Small Things Like These review – Cillian Murphy shines as quiet hero in powerful 80s Ireland morality tale
The first Christmas film of the season blows in from the cold with its collar turned up and soot on its hands, offering a few crumbs of comfort that are made to feel like a feast. It’s adapted by Enda Walsh from Claire Keegan’s novella and directed in a series of soft grey lines by Tim Mielants, who conjures an 80s small-town Ireland that’s as hazardous as a haunted house. The tale’s message of hardship and self-sacrifice won’t sit well with those who like their festive movies full of abundant good cheer. Still, Small Things Like These casts a powerful spell.

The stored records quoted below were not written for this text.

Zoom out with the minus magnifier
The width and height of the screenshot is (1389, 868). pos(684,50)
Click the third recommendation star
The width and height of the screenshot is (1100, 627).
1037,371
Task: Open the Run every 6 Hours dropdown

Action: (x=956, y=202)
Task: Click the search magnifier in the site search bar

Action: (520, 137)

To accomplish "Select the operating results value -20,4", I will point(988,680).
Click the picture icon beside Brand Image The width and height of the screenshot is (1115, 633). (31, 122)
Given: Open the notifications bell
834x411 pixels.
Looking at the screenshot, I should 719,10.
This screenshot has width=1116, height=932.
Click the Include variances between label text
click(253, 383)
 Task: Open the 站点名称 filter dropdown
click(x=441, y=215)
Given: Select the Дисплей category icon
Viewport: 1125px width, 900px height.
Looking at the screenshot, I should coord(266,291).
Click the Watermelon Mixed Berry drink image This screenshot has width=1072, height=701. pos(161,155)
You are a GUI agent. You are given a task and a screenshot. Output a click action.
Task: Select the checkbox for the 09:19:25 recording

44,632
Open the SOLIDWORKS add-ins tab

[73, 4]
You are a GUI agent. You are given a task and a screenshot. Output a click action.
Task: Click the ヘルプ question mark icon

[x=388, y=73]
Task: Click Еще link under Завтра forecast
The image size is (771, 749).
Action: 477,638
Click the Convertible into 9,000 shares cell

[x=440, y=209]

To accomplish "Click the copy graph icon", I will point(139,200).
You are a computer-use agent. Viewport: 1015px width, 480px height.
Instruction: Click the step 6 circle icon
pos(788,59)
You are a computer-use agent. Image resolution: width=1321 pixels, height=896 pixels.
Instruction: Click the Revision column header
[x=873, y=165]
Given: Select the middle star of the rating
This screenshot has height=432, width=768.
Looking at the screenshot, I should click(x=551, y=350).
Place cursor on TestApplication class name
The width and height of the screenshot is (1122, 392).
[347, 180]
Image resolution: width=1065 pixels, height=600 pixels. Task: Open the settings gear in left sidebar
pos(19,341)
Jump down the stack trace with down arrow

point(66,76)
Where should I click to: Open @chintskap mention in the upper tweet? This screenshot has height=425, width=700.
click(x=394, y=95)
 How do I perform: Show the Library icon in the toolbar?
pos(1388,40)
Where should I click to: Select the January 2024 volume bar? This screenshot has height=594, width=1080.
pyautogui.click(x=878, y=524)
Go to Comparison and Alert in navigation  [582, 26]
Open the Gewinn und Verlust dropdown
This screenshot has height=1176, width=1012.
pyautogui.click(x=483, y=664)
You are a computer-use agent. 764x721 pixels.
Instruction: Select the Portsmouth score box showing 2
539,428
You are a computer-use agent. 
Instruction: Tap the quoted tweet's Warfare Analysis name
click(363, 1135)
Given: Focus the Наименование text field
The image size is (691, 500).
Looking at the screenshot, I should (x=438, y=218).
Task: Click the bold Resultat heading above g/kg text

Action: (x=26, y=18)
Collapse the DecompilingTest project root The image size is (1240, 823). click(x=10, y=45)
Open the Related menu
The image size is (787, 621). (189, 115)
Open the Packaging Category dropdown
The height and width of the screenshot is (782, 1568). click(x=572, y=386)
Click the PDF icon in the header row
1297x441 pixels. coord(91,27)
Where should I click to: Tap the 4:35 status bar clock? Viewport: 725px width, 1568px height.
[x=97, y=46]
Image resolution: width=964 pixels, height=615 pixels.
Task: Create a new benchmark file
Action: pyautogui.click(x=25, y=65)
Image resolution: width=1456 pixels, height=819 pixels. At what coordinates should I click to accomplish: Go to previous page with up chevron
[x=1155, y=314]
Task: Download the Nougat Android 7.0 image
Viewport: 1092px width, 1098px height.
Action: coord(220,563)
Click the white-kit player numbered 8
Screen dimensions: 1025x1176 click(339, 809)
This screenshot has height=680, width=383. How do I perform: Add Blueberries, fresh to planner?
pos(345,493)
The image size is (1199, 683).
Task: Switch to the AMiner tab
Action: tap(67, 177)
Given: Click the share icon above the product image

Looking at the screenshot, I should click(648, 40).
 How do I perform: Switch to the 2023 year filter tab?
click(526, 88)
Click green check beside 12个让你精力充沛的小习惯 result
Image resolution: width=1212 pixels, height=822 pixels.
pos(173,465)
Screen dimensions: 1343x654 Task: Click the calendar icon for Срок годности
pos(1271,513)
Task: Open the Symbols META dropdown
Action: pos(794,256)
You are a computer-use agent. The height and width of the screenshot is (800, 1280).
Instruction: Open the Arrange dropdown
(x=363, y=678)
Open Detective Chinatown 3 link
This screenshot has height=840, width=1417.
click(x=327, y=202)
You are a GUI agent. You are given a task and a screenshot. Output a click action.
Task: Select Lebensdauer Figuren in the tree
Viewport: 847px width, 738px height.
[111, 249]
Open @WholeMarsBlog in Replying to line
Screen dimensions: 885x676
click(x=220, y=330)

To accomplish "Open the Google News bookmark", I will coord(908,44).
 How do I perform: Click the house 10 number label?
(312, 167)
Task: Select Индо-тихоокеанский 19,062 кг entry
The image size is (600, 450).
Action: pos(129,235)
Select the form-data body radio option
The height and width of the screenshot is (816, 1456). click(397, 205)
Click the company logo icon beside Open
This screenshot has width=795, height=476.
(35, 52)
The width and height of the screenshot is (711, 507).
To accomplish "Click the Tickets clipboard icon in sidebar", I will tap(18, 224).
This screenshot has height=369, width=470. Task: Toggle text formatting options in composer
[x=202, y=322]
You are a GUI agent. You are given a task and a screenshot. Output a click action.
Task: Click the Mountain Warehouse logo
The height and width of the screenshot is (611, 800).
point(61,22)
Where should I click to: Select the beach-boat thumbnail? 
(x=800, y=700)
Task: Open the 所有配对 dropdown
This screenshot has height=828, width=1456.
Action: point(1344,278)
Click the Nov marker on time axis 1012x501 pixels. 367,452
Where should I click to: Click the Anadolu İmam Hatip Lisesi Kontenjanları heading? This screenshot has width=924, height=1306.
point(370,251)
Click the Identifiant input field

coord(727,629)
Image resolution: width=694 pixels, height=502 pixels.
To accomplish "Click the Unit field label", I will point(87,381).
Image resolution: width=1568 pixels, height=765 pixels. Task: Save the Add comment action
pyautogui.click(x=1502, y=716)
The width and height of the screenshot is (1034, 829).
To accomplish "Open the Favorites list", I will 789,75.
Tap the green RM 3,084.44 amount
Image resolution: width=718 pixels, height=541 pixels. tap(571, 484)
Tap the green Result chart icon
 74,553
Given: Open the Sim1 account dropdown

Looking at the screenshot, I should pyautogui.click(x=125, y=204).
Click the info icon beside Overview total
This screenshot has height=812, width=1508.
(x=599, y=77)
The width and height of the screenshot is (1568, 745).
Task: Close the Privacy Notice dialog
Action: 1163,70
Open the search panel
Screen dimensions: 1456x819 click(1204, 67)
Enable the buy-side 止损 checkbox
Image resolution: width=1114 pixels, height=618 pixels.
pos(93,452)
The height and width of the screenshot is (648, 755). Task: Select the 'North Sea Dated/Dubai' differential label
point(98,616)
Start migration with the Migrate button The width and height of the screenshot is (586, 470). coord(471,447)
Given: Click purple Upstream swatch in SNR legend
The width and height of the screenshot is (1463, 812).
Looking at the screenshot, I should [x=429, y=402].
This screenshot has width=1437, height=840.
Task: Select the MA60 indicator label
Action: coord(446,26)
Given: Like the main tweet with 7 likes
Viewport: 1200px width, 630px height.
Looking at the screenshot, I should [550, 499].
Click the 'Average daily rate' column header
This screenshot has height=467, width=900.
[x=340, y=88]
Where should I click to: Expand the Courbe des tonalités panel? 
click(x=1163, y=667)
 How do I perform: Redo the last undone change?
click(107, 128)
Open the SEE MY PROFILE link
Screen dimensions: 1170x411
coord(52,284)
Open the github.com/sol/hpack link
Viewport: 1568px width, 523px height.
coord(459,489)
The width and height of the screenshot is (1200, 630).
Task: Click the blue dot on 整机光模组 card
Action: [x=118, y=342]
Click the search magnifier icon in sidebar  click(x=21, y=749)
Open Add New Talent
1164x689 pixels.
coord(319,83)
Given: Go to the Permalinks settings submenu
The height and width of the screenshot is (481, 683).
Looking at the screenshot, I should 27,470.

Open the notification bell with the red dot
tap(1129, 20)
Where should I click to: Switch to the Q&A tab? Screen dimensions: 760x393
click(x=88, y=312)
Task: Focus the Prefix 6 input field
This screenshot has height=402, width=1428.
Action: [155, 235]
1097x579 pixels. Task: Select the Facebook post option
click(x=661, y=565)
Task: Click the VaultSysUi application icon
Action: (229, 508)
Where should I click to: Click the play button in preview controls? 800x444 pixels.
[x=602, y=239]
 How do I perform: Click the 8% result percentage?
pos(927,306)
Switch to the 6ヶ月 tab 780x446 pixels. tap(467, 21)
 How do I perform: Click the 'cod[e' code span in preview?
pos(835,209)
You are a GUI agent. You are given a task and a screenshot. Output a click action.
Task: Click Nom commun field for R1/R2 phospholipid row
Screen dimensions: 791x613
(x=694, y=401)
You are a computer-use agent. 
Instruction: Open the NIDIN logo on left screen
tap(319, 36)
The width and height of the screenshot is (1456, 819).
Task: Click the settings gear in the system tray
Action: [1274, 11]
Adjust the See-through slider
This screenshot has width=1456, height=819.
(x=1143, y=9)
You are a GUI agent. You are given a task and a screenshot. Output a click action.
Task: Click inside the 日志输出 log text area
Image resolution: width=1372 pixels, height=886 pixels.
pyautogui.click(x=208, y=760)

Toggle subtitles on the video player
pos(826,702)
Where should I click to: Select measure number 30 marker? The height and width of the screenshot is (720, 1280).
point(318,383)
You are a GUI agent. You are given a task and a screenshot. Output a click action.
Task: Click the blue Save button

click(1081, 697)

Fresh from his best actor Oscar win for Oppenheimer, Cillian Murphy produces and stars as melancholic Bill Furlong, who can’t seem to look anyone in the eye. Bill was born out of wedlock, born into shame, but now has a home and a family and a job hauling truckloads of coal around town. His life is fine, or at least an improvement on what went before. Then one winter morning he discovers a young woman in the shed outside the local Magdalene laundry. The past is not dead; it is still whispering in his ear.
Mielants and Walsh pace their Samaritan tale to perfection, which is to say that Small Things Like These plays out as a halting study in human decency, taking the high road in hesitant steps as it pits Murphy’s timid coal merchant against Emily Watson’s unblinking mother superior. Bill’s not an obvious hero; he carries the faint air of defeat. Yet he can’t look away and knows that the cost will be steep. If his small act of kindness veers close to martyrdom, it is all the more noble and precious for that.